The Dean was also asked about the School’s “Early Career Initiative.” Here, the Dean stressed that the school has no requirement that applicants’ demonstrate a minimum number of years’ work experience. One goal of the School’s initiative is to lower the average age at entry from the Class of 2003’s level of 26.8 years somewhere around 25 years.
In part, the initiative is a reaction to what Dean Clark termed “the behavior of recruiters [to] counsel people not to go to business school [by] promoting them on a fast track.” Whilst the school will continue to admit a “relatively small” number of applicants who come directly from college, most admits will continue to have “a few years” of work experience.
The Dean noted how he was still “angry” and “upset” in the aftermath of the Enron debacle. However, the biggest bankruptcy in U.S. history has the potential to become a “catalyst” for changing the way business is conducted. The Dean pointed to how many of the issues raised by the Enron collapse are systemic rather than particular to one company. Questions on the dramatic failure of the capital markets and the company’s Board of Directors to provide adequate governance have to be answered.
When asked about the adequacy of the School’s Community Standards, Dean Clark said that the current system was “much better and stronger” than those that prevailed at the school from 1978-95. He highlighted the openness, clarity, and simplicity of Community Standards relative to the brief experiences the School had with “an honor code” system.
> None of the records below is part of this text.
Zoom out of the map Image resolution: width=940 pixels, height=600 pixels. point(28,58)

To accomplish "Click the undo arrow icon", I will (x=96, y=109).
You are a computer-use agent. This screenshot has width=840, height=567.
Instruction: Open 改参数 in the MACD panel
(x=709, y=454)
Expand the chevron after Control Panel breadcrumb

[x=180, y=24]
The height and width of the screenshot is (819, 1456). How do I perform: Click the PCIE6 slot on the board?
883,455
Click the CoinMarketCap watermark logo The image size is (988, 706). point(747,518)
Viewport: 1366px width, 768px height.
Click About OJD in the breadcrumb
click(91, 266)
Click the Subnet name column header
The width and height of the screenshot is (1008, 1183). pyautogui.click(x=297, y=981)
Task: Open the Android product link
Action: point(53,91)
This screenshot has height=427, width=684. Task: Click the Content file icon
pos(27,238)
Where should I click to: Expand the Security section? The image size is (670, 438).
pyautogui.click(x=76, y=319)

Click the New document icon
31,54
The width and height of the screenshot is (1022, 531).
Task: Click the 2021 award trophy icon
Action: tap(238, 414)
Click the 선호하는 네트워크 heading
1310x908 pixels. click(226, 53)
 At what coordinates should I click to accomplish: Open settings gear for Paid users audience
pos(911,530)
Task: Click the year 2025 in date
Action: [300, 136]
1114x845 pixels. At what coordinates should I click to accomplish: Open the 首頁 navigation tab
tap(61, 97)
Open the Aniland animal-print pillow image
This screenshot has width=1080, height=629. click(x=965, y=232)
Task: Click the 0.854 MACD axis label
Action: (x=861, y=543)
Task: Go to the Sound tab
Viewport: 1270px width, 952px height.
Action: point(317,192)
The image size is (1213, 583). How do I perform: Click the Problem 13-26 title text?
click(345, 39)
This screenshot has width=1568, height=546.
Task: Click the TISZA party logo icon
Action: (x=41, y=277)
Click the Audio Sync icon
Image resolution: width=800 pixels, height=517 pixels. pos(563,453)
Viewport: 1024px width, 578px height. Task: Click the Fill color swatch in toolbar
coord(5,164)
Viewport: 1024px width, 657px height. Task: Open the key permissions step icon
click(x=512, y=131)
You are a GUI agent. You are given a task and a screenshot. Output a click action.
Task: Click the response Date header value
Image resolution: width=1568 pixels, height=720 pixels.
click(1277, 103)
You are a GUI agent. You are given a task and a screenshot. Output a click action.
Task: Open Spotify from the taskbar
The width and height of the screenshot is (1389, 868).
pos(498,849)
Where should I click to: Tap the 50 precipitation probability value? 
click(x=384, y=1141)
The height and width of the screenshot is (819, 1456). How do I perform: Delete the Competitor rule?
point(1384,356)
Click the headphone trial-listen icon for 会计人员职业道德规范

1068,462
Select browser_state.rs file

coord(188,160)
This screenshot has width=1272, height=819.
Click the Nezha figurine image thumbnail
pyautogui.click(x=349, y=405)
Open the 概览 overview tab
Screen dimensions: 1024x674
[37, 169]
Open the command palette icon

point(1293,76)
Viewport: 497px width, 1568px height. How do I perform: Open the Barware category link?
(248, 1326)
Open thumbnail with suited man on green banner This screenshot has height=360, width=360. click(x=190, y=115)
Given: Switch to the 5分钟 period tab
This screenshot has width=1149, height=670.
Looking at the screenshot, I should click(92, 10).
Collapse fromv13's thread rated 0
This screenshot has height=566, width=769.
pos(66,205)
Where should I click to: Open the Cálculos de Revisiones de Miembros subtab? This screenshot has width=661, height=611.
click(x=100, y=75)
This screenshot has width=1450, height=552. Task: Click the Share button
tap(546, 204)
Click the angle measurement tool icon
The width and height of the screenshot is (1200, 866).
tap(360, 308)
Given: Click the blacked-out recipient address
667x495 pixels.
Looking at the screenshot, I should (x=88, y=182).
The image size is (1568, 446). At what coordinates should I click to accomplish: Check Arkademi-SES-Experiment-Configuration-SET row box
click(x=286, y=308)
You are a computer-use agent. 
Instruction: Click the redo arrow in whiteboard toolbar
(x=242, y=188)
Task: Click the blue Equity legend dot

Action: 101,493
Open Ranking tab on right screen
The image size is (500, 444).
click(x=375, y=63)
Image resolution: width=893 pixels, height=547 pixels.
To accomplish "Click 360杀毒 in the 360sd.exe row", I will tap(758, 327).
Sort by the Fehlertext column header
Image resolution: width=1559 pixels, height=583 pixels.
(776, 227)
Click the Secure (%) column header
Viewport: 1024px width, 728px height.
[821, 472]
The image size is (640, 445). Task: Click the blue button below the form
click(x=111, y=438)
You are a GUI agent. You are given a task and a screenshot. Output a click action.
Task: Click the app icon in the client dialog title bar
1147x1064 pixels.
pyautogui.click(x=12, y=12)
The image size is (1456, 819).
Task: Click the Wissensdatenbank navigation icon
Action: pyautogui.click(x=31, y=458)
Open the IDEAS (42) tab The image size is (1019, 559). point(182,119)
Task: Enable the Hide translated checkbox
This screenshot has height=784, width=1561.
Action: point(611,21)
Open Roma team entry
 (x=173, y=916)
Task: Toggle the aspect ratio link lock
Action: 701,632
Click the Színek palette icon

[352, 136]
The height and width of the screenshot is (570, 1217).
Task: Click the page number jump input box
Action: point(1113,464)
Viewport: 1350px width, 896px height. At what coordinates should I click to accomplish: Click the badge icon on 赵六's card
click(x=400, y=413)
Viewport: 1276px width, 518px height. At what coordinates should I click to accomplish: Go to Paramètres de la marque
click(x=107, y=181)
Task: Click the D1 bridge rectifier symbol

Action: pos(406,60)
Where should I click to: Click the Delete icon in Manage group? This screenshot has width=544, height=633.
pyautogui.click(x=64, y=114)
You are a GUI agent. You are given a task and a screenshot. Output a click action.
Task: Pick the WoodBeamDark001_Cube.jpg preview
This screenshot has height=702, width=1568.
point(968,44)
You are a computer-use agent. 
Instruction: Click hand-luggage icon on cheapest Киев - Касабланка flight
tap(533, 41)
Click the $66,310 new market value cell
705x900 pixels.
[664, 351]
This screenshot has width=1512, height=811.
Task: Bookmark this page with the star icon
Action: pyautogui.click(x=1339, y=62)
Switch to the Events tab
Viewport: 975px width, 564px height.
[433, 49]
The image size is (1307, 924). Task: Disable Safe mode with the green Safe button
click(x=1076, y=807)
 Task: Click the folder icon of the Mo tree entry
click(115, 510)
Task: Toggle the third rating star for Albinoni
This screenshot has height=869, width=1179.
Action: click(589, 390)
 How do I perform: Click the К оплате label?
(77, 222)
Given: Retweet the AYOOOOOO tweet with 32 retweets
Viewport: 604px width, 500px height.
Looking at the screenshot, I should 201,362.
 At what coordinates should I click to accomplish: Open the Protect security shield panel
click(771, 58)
Dean Clark admitted that it was increasingly difficult to differentiate the HBS experience from other MBA programs, as other business schools continue to become “more like us.” In particular, other schools are replicating HBS’s focus on General Management, organization into sections, and use of a forced curve for grading. That being said, the Dean highlighted seven key areas of differentiation for the HBS MBA experience:
oThe School’s commitment to leadership
oThe School’s commitment to the case method as the best means of developing leaders
oThe closeness of faculty to business practitioners, coupled with an extremely high level of teaching ability
oProviding the environment for a life-changing, transformational experience with a residential campus
oBeing the only U.S. business school with international bases focused on case-writing
oCommitment to the student: accessible faculty who spend an enormous amount of time teaching as well as conducting research
oBeing a “critical part of the world’s management education system” through the widespread distribution of HBS case studies
These points of differentiation mean that the School is able to provide “scale advantages combined with intimacy” allowing “lifelong relationships to be forged in the Aldrich classroom,” concluded Dean Clark.